Smart Contract Programming Languages’ Trade-offs
Not all smart contract languages are created equally — Explore the tradeoffs of Solidity, Cairo, Rust, and Move’s language designs.
I believe that some novice smart contract developers or even proficient web2 developers may be curious about how they choose the first smart contract programming language to learn. Now, there are many choices available, namely Solidity for EVM, Cairo for Starknet, Rust for Solona, Move for Aptos & Sui, etc.
The truth is that there are no absolute right or wrong answers. Every language has trade-offs. The real question is “are we aware of the differences when working on a specific smart contract programming language?”
Personally, I use this diagram to visualize basic programming languages’ features and their limitations.
Useful vs Safety Languages’ Trade-offs
In fact, this trade-off is not only specific to the smart contract context. It is applicable to any language.
Safety
Safety has two following characteristics:
- Progress: a well-typed program can be evaluated or a value
- Preservation: The evaluation steps maintain types.

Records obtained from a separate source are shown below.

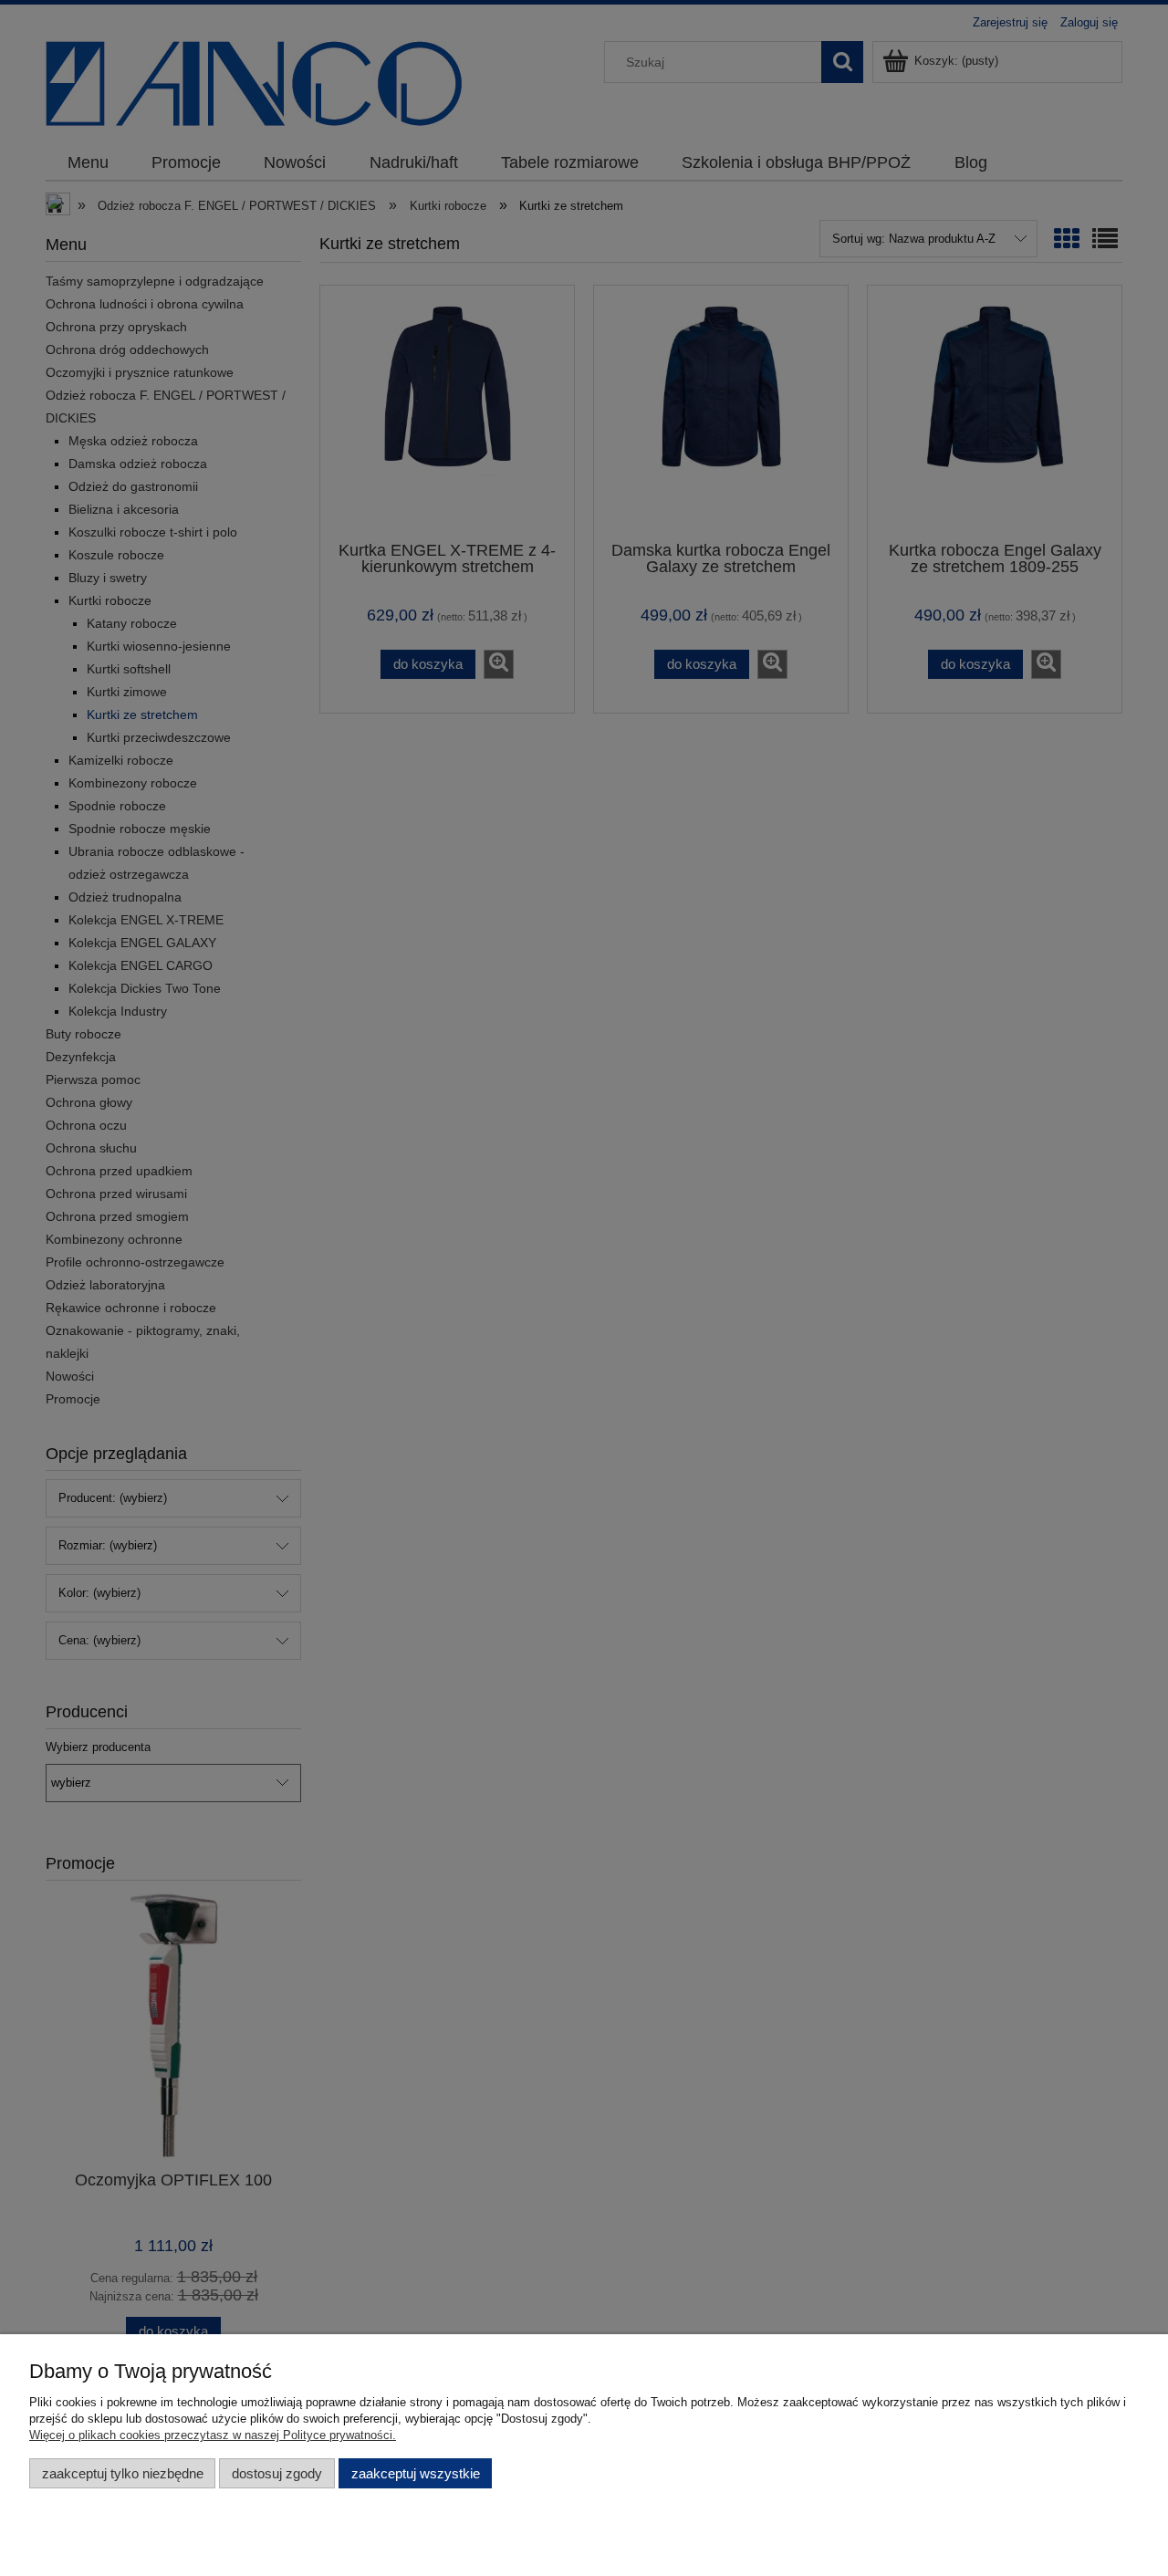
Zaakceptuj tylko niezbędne (122, 2473)
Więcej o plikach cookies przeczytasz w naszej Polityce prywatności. (212, 2435)
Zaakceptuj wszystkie (415, 2473)
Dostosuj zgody (277, 2473)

Thus, once the types have been checked, they can be ignored, and the computation runs without errors.
An example of a safe programing language is “Haskell”. It is a general-purpose and purely functional programming language with a static & strong type system. It can be considered a mathematic language with the least syntax garbage. Its purity offers deterministic, immutability, and controlled side effects. Consequently, the programs written in Haskell are readable, reasonable, maintainable, modular, and testable. All of these, directly and indirectly, link to safety property.
Hence, Haskell is a great solution when prototyping a Domain Model or Domain Type due to its sophisticated Type-Inference engine. It allows us to perform a low-cost test drive development. This helps us to get quick iteration and feedback before putting great effort into real implementation on production in another language.
Usefulness ( Effectiveness)
To be more clear, you might be wondering why Haskell is just useful for academic & research work and not typically used in production ?!! Its functional style makes it useful for some work such as a compiler. Nonetheless, it does not make sense when dealing with some of the other industrial problems which need performance or efficiency like web servers, as these require state manipulation or side effects, and the imperative programming paradigm does a very good job on these. In other words, there are two models of computation (Lambda calculus for functional programming and Turing machine for imperative programming), and there is no best of the two worlds.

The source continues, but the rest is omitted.